--- Challenge ---
Copy out the data below, unchanged, from its first line through the line that contains "Action: 540,1841", including both of those lines.
──────── Supplied information
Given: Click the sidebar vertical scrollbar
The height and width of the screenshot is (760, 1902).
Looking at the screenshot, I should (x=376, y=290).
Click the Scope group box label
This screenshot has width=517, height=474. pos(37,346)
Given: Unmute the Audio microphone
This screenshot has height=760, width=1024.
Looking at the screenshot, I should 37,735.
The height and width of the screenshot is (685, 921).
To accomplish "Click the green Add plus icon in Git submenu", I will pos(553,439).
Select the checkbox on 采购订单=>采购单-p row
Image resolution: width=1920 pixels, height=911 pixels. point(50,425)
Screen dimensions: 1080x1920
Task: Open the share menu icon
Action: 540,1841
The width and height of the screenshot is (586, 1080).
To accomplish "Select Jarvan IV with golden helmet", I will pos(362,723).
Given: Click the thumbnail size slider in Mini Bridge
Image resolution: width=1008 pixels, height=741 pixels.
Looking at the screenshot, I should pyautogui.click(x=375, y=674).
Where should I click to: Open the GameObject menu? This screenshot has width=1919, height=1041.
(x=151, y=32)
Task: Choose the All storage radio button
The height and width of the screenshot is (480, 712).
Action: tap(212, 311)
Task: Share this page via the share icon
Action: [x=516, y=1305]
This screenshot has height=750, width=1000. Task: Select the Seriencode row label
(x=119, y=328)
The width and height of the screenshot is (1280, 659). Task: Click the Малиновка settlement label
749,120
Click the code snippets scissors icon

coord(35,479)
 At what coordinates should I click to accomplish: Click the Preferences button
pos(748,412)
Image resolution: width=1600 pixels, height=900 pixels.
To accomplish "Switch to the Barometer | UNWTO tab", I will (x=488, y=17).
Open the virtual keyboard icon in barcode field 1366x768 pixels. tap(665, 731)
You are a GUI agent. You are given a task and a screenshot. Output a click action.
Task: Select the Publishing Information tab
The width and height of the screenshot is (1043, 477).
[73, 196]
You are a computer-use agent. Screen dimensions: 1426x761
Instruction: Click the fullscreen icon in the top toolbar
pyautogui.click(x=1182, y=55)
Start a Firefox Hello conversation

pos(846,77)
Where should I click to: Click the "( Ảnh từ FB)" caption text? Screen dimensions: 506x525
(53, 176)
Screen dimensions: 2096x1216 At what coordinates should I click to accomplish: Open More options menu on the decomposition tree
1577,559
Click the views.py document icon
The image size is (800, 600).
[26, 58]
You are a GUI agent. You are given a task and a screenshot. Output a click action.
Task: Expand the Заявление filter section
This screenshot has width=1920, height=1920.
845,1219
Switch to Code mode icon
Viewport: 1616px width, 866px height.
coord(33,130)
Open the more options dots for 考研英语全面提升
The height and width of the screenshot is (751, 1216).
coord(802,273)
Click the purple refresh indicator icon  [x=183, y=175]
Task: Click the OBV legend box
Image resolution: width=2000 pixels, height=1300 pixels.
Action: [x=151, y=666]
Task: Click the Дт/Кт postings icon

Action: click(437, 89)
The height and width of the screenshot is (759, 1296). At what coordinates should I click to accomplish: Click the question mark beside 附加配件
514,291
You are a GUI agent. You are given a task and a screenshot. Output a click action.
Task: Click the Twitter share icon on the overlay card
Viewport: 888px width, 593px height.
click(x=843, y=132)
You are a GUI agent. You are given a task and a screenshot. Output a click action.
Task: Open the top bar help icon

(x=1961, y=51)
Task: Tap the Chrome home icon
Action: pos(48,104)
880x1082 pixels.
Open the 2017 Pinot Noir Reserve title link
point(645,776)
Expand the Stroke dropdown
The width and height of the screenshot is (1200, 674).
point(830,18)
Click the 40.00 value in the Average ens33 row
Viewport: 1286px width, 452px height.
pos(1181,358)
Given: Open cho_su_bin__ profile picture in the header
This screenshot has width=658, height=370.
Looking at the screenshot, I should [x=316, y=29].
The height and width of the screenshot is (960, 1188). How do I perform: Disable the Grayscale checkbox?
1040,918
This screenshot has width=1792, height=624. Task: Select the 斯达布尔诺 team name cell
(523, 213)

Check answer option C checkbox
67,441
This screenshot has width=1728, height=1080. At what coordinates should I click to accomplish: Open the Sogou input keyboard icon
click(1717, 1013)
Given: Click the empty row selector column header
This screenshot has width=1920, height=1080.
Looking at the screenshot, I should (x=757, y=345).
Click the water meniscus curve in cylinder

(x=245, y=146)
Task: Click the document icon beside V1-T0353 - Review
────────────────
--- Result below ---
Given: Click the sidebar vertical scrollbar
The height and width of the screenshot is (760, 1902).
Looking at the screenshot, I should (x=376, y=290).
Click the Scope group box label
This screenshot has width=517, height=474. pos(37,346)
Given: Unmute the Audio microphone
This screenshot has height=760, width=1024.
Looking at the screenshot, I should 37,735.
The height and width of the screenshot is (685, 921).
To accomplish "Click the green Add plus icon in Git submenu", I will pos(553,439).
Select the checkbox on 采购订单=>采购单-p row
Image resolution: width=1920 pixels, height=911 pixels. point(50,425)
Screen dimensions: 1080x1920
Task: Open the share menu icon
Action: 540,1841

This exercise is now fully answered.